Fleming library kicks off summer reading with live animals
An alligator, capybara and owl helped Fleming Community Library open summer reading season with a hands-on kickoff in Fleming.

An alligator, an armadillo, a capybara and an owl were among the animals that helped the Fleming Community Library open summer reading season with a hands-on kickoff Thursday afternoon in Fleming. The library’s “Unearth a Story” event began at 3 p.m. at the Fleming Community Library and brought live wildlife into the room as families launched into the season’s reading program.
Wildlike Encounters brought the animal lineup, which also included a Tegu lizard, cockatoo, macaw and boa constrictor. The mix gave the kickoff a built-in science lesson as well as a crowd-pleasing start to summer, turning the library into a place where children could connect books with real animals instead of treating reading as a classroom assignment. For families in town, it offered a free afternoon activity tied directly to the start of summer break.
The event also underscored how the library operates in Fleming. The Fleming Community Library is an intergovernmental effort involving the Town of Fleming, the Frenchmen RE-1 School District and the Fleming Library Board. It offers reading and materials for all ages, along with an annual Summer Reading Program and weekly Story Time for children of school age. That structure makes the kickoff part of a larger effort to keep the library visible and active when school is out and families are looking for things to do.
The 2026 theme, “Unearth a Story,” comes from the Collaborative Summer Library Program and is built around discovery, with a focus on STEAM and humanities connections. In practical terms, that meant the library used live animals to invite children into curiosity-driven learning at the exact point when summer reading begins. Wildlife Encounters says its library summer reading presentations usually feature six animal ambassadors in a 40- to 45-minute interactive and educational program, a format that matches the kind of engagement the Fleming library was aiming for.
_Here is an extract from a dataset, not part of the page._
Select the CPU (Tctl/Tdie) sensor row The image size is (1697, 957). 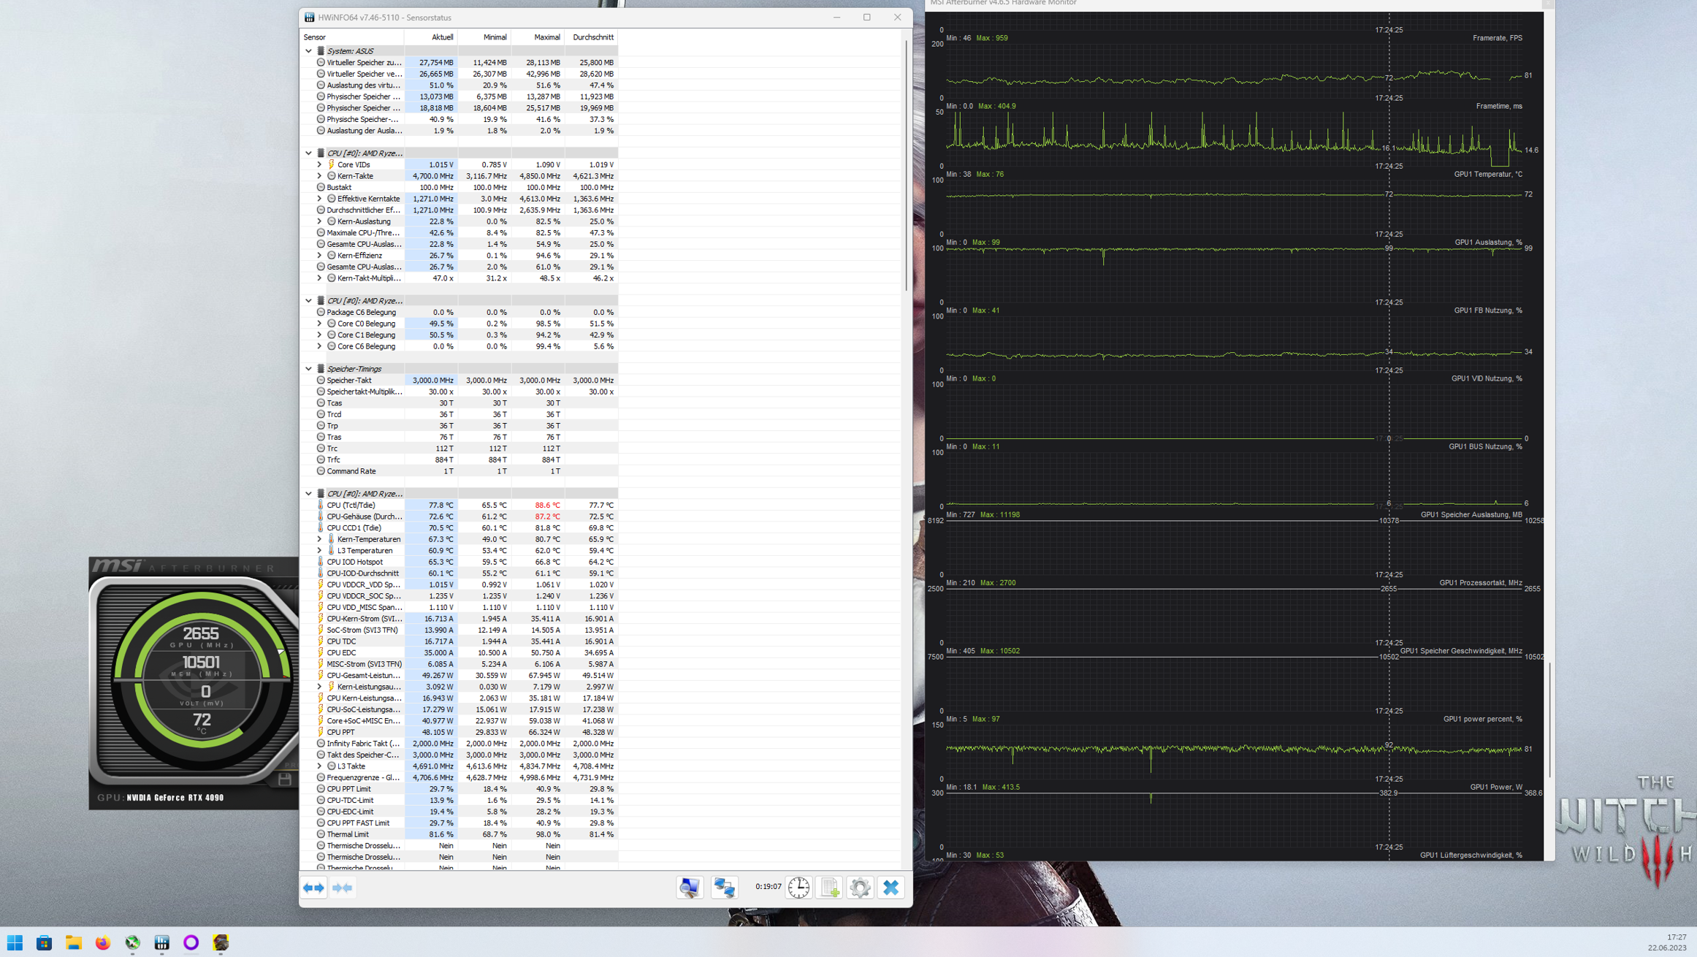point(351,505)
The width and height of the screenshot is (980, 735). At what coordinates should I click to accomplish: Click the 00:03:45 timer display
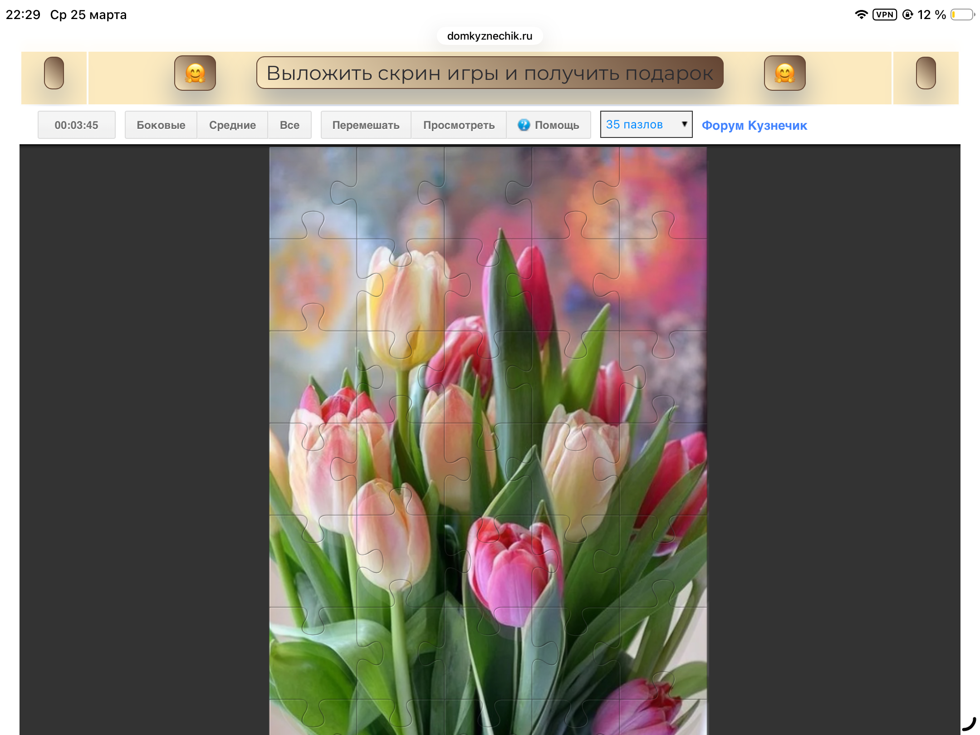(76, 125)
In Logan County, where the population was 21,528 in the 2020 census, a program like this carries particular weight. Fleming is a small rural town in northeast Colorado, and events that pull families together can become anchor points for the season. The town has already used summer reading participants in visible community projects, including a splash pad mural, showing how the program reaches beyond library walls and into the public spaces families use every day.